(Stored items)
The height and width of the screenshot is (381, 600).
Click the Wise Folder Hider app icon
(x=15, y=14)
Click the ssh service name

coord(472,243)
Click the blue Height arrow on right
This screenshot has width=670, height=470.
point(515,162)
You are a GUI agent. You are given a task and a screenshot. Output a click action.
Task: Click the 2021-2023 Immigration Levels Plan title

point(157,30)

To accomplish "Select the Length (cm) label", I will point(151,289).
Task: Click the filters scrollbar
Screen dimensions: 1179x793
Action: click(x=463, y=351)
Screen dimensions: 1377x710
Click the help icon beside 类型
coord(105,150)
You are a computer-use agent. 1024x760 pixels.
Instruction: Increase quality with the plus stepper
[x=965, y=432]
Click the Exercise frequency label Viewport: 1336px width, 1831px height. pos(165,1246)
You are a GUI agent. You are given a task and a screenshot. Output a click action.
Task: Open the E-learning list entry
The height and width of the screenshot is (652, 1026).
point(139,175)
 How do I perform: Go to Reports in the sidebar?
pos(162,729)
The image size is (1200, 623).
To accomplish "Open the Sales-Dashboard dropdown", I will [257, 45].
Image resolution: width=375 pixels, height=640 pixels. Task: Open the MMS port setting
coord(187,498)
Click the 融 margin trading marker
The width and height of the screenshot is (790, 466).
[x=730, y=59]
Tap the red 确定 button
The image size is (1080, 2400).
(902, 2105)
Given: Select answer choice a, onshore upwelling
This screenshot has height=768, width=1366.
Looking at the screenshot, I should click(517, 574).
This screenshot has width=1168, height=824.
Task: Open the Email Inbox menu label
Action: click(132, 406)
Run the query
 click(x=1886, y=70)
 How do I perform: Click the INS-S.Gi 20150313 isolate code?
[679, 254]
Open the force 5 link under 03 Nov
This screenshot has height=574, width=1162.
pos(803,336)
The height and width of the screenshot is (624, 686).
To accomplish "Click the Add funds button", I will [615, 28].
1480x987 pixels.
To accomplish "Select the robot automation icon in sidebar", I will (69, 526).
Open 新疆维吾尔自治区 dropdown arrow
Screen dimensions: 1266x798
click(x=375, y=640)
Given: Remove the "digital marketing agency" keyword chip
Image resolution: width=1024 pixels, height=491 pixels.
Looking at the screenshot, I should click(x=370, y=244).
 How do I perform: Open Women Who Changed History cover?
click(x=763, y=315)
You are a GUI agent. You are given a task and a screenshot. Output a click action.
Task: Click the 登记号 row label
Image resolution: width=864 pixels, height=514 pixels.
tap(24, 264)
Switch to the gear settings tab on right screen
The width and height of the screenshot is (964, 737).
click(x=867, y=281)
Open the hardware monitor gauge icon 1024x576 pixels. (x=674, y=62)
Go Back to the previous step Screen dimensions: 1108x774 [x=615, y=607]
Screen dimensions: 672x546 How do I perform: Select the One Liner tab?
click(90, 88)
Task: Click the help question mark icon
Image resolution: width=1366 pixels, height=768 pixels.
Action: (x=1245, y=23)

▶ _WHAT THE EXERCISE ASKS_
In exact wording, restate the lines of the data above from the first through the one holding "Tap the red 确定 button", and stop after that line.

▶ _RESULT OF THE EXERCISE_
The height and width of the screenshot is (381, 600).
Click the Wise Folder Hider app icon
(x=15, y=14)
Click the ssh service name

coord(472,243)
Click the blue Height arrow on right
This screenshot has width=670, height=470.
point(515,162)
You are a GUI agent. You are given a task and a screenshot. Output a click action.
Task: Click the 2021-2023 Immigration Levels Plan title

point(157,30)

To accomplish "Select the Length (cm) label", I will point(151,289).
Task: Click the filters scrollbar
Screen dimensions: 1179x793
Action: click(x=463, y=351)
Screen dimensions: 1377x710
Click the help icon beside 类型
coord(105,150)
You are a computer-use agent. 1024x760 pixels.
Instruction: Increase quality with the plus stepper
[x=965, y=432]
Click the Exercise frequency label Viewport: 1336px width, 1831px height. pos(165,1246)
You are a GUI agent. You are given a task and a screenshot. Output a click action.
Task: Open the E-learning list entry
The height and width of the screenshot is (652, 1026).
point(139,175)
 How do I perform: Go to Reports in the sidebar?
pos(162,729)
The image size is (1200, 623).
To accomplish "Open the Sales-Dashboard dropdown", I will [257, 45].
Image resolution: width=375 pixels, height=640 pixels. Task: Open the MMS port setting
coord(187,498)
Click the 融 margin trading marker
The width and height of the screenshot is (790, 466).
[x=730, y=59]
Tap the red 确定 button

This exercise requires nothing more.